Video Conferencing and Multimodal Expression of Voice: Children's Communication in a Second Language Using Skype

Austin, Nicholas James (2015). Video Conferencing and Multimodal Expression of Voice: Children's Communication in a Second Language Using Skype. EdD thesis The Open University.

DOI: https://doi.org/10.21954/ou.ro.0000efab

Abstract

This thesis focuses on how voice is experienced and expressed in a telecollaborative project using Skype to connect two groups of English language learners of primary age across two different countries. Voice is understood as a social semiotic phenomenon which takes as its base the ideas of Bakhtin (1986) and Goffman (1981) and is expanded to include multimodal forms of expression through the work of Kress (2003). This social semiotic notion of voice is synthesised with a framework of mediated action from Vygotsky (1978) and Wertsch (1991). The theoretical view of voice frames a small-scale qualitative study on how voice is expressed materially involving tools such as verbal language, body language, technology, and the spatial and temporal characteristics within which the communication takes place.

As this is an area that has not been widely researched, a methodology had to be designed to analyse the video recorded data and a framework based on Scollon and Scollon’s (2003) concept of geosemiotics was developed. This method of analysis investigates how language is materially assembled through interaction with others in the physical world around us. It has been rooted in a social constructivist paradigm to shed light on how multimodal expressions of voice through Skype can support children’s second language use.

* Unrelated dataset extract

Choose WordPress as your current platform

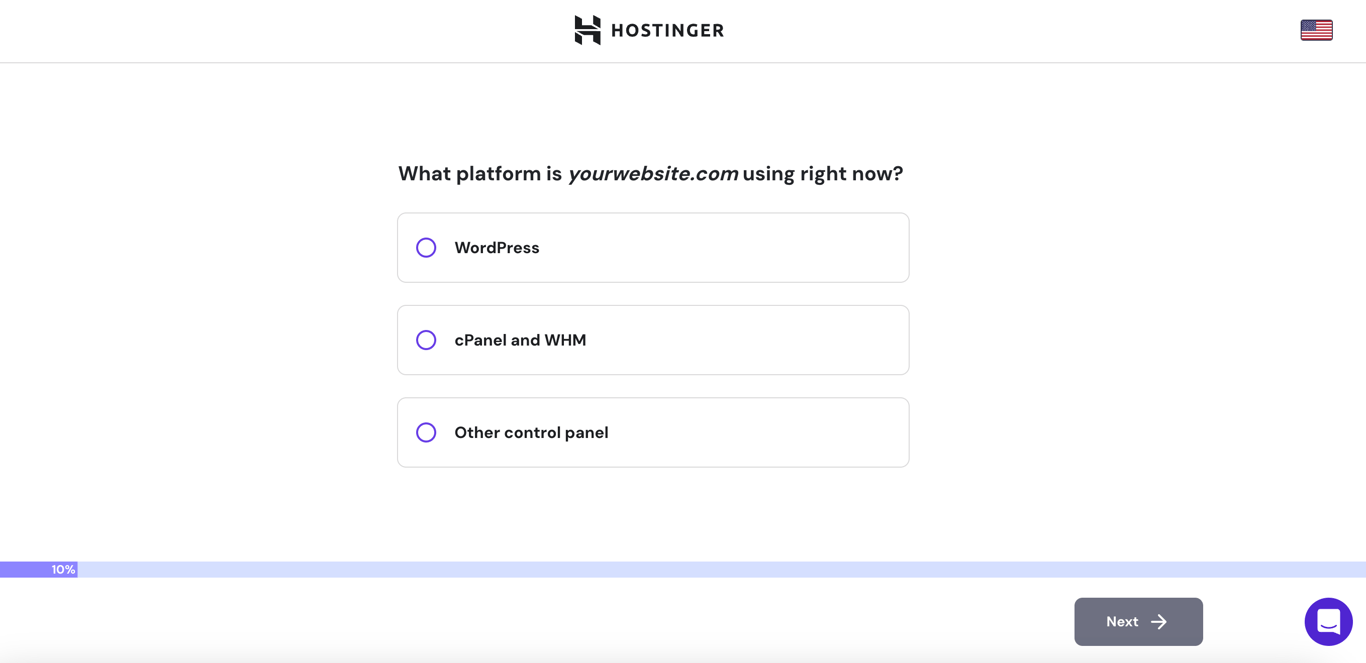click(x=653, y=247)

The study shows that webcam-mediated online communication creates particular sets of conditions which affect the ways children are able to express their voice. Some points of divergence from familiar patterns of communication include how children use different spaces to negotiate different ways of being together, the multimodal ways in which children are able to express their voices and the diverse ways in which interpersonal distances can be represented and manipulated to manage conversations. The implications drawn out in the conclusion should initiate wider discussion in early childhood education and second language learning practice and research concerning the importance of adopting a multimodal perspective on how children express voice to support their communication in video conferencing environments.